**YOUR TASK:** Would you please output the lines from the one holding "検定試験情報 (1274, 47)" to the end of the entries, exactly and with no others?

**THE DATA:**
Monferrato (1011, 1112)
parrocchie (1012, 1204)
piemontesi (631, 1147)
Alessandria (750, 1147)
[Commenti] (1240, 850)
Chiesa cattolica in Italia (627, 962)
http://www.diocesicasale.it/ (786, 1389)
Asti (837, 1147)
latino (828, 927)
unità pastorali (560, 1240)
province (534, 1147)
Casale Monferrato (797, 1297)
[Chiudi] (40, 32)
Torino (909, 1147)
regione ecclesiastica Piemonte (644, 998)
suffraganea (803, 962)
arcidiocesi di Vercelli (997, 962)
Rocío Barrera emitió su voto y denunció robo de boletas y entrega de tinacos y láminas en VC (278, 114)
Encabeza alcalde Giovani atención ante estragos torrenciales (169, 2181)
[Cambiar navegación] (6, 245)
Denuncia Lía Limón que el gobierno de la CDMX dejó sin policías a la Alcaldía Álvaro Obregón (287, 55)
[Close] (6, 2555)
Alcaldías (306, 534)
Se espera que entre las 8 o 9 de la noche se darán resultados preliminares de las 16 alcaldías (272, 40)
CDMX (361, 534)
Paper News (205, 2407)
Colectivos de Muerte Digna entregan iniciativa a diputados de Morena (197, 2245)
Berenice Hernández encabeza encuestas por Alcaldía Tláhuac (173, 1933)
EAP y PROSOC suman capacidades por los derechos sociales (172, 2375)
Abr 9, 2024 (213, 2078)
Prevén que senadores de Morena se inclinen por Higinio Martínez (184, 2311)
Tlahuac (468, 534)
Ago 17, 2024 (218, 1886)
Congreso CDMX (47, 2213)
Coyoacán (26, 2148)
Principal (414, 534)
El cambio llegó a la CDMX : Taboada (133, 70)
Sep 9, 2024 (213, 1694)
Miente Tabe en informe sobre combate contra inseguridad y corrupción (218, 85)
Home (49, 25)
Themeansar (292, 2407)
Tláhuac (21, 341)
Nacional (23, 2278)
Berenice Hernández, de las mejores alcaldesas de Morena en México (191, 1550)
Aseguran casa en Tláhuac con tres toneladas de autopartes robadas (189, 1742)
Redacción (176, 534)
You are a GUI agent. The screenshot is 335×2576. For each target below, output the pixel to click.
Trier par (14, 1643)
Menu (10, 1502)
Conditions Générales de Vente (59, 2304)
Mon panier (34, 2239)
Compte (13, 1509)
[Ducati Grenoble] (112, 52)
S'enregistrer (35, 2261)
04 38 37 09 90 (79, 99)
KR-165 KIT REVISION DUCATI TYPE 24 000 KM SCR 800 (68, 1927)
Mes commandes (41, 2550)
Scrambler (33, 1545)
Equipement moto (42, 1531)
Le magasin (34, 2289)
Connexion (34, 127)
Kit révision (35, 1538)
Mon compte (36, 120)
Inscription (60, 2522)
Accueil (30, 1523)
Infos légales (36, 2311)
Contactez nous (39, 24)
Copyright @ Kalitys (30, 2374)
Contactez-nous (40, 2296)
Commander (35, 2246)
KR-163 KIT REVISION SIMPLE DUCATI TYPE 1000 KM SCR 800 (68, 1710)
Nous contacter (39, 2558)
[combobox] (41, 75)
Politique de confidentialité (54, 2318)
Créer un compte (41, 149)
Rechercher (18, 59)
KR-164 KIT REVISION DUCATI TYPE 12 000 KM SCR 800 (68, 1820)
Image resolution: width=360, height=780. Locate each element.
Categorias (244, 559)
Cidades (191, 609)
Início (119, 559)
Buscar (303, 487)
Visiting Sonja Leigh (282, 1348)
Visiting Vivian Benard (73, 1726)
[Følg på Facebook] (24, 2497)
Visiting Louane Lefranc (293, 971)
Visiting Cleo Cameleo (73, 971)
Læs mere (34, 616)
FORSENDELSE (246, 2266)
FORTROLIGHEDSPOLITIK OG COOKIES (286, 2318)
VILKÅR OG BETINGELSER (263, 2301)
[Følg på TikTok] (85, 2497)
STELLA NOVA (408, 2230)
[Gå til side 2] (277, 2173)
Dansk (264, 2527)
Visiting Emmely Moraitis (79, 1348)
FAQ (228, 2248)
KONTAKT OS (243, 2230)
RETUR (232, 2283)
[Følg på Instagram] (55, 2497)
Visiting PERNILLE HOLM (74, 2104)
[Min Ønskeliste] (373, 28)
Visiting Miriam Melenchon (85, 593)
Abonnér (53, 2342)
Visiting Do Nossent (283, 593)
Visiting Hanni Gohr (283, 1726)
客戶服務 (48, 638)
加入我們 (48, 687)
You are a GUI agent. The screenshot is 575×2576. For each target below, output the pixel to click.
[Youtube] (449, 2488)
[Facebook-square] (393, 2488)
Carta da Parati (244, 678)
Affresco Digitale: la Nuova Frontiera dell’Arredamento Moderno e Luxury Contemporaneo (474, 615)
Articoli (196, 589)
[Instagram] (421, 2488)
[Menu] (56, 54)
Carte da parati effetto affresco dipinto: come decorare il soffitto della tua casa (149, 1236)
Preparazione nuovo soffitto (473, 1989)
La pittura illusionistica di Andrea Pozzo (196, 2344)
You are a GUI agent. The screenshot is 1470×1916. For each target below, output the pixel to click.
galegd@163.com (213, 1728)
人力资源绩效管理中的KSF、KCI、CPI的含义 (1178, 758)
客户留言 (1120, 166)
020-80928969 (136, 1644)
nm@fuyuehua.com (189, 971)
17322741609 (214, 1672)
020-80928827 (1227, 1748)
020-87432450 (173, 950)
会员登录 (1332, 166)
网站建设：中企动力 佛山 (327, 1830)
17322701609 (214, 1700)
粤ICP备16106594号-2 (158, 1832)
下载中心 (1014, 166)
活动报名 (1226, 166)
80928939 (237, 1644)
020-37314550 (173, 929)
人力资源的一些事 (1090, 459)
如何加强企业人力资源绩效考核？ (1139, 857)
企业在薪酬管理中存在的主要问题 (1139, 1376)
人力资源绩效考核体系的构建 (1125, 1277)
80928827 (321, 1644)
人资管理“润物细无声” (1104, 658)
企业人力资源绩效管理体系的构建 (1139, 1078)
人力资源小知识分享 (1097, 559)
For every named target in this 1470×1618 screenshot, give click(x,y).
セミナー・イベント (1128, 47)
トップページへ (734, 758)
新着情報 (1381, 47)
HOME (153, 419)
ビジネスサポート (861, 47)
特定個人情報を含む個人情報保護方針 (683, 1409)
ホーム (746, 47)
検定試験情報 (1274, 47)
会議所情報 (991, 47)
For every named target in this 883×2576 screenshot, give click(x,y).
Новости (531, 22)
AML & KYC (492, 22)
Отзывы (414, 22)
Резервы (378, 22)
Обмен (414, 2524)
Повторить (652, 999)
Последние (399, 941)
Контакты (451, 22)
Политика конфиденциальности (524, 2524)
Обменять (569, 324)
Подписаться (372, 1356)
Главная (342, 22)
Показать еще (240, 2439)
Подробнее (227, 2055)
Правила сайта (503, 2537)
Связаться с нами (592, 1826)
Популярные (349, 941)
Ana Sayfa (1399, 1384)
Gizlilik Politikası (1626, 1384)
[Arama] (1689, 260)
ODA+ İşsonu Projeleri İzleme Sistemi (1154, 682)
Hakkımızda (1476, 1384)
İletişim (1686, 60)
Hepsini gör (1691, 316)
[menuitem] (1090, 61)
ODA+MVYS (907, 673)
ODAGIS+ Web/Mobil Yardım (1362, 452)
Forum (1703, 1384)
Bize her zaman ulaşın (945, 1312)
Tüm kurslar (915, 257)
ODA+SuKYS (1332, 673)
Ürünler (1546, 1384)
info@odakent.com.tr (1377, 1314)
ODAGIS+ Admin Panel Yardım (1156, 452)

**EXERCISE ANSWER:**
検定試験情報 (1274, 47)
会議所情報 (991, 47)
For every named target in this 883×2576 screenshot, give click(x,y).
Новости (531, 22)
AML & KYC (492, 22)
Отзывы (414, 22)
Резервы (378, 22)
Обмен (414, 2524)
Повторить (652, 999)
Последние (399, 941)
Контакты (451, 22)
Политика конфиденциальности (524, 2524)
Обменять (569, 324)
Подписаться (372, 1356)
Главная (342, 22)
Показать еще (240, 2439)
Подробнее (227, 2055)
Правила сайта (503, 2537)
Связаться с нами (592, 1826)
Популярные (349, 941)
Ana Sayfa (1399, 1384)
Gizlilik Politikası (1626, 1384)
[Arama] (1689, 260)
ODA+ İşsonu Projeleri İzleme Sistemi (1154, 682)
Hakkımızda (1476, 1384)
İletişim (1686, 60)
Hepsini gör (1691, 316)
[menuitem] (1090, 61)
ODA+MVYS (907, 673)
ODAGIS+ Web/Mobil Yardım (1362, 452)
Forum (1703, 1384)
Bize her zaman ulaşın (945, 1312)
Tüm kurslar (915, 257)
ODA+SuKYS (1332, 673)
Ürünler (1546, 1384)
info@odakent.com.tr (1377, 1314)
ODAGIS+ Admin Panel Yardım (1156, 452)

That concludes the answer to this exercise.